Jesus Christ is our teacher. When John says, “which we have heard,” he is speaking from personal experience, having sat at the feet of Jesus as he taught while upon this earth. The knowledge that this earth offers to us pales in comparison to the knowledge revealed by Christ as he taught upon this earth. John did not need the philosophies of men nor the knowledge of the Gnostics; he had the knowledge of Jesus Christ, the greatest of teachers. We often devote ourselves so much to secular education that we, like the Gnostics, begin to think that nothing could be higher than that which man’s wisdom can offer. Instead of reading the works of men, we should be dedicating ourselves to learning and hearing the words of our Savior, for by these we will be judged (John 12:48).
Jesus Christ lived before witnesses. With Jesus, there could be no doubt as to whether or not he lived upon this earth. There had been witnesses ¾ hundreds of witnesses ¾ who had seen him and known him. This carpenter’s Son is no myth. He had lived before men and worked for them. His life was an open book. He had been seen by shepherds and wise men in youth, soldiers and thieves in death, and disciples and multitudes when resurrected (1 Corinthians 15:1-11).

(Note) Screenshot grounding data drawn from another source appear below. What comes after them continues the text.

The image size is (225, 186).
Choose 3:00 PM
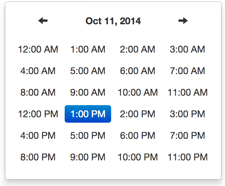tap(188, 114)
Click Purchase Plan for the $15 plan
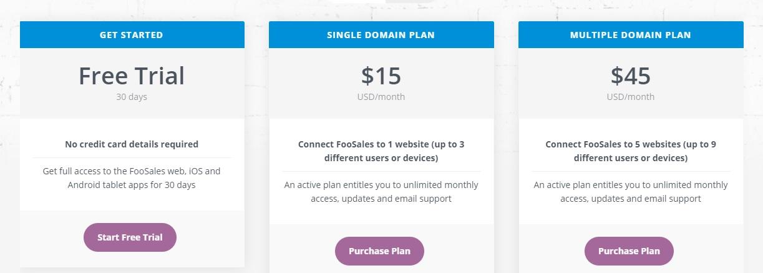 pos(379,251)
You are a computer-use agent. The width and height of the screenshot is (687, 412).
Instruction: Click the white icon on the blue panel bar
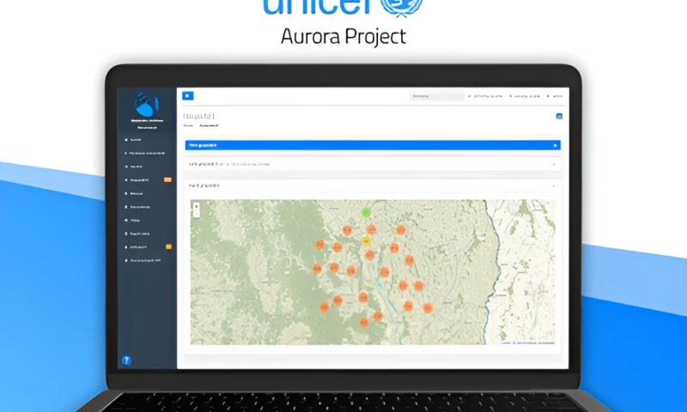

Jesus Christ was a doer of miracles. The word translated “looked upon” in this verse indicates the amazement and wonder of those who beheld him and what he did. Jesus did not make a bold claim of deity without anything to back it up. Rather, the Father himself testified of the truth that Jesus is God by the miracles that Christ did (Acts 2:22). With these wonders and signs confirming (Mark 16:20; Hebrews 2:4) the truth of the message concerning himself, there can be no doubt that God recognized and validated Jesus’ claim that he is the Son of God.

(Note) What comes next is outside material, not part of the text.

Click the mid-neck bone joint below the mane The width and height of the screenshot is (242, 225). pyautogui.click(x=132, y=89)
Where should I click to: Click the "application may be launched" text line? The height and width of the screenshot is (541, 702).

Jesus Christ was a man. Jesus was not an apparition, a ghost nor a mirage. He was a man who could be handled, perceived by the sense of touch. When he was hammering a nail and hit the wrong one, it hurt. When he was in the wilderness without food, he was hungry. When he was in the garden praying, he felt the greatest of mental pressures. When he was tempted, he had to make the right decision in the same way that we do. Jesus took on the seed of Abraham (Hebrews 2:16), being a partaker of flesh and blood (Hebrews 2:14), a fact of which we are reminded each and every Lord’s Day (1 Corinthians 11:22-29).

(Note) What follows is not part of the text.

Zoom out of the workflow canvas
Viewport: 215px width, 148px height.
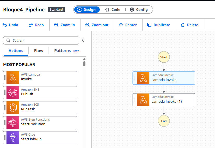(97, 25)
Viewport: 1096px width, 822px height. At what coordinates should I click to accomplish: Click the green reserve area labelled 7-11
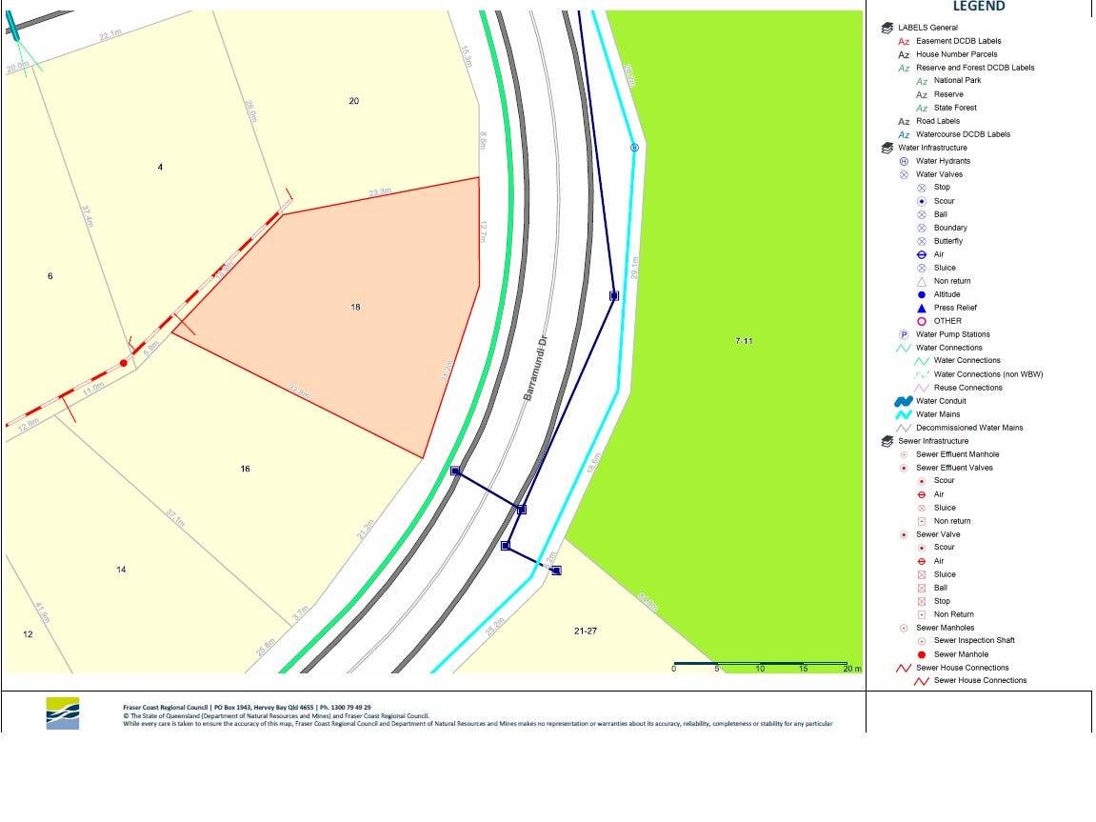pos(744,341)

Jesus Christ is the source of life. Jesus is the Word of life. He is the giver of life (John 1:4) and he is the very message of the way of life. “I am the way, the truth, and the life: no man cometh to the Father, but by me” (John 14:6). As Jesus was upon this earth, everything he did expressed the way of life. He showed us what life is to be about (John 10:10), and he demonstrated the life, the service (Mark 10:45), the obedience (Hebrews 5:8-9) which leads to eternal life. Only this One who was God (Philippians 2:5-8) could take on the form of man and express God to us (John 1:18), showing us how to be like him and leading us to the Father. And only in this way could we truly understand the way unto life.
Jesus Christ made life, lived life and gives us life.
He is God who became man. He was a doer of good and a worker of miracles.
He was all of these things and more. How unfortunate it is that sometimes
we do not give him the reverence He deserves, nor the listening ear his
words should command. To have such a One as our Savior is indeed great,
but to have this same One as our brother is beyond comprehension. Some
people seem to think that Jesus came to this earth so that God could present
himself on man’s level. In actuality, Jesus came to this earth in order
to help lift man up to think and act in accordance with God’s holiness.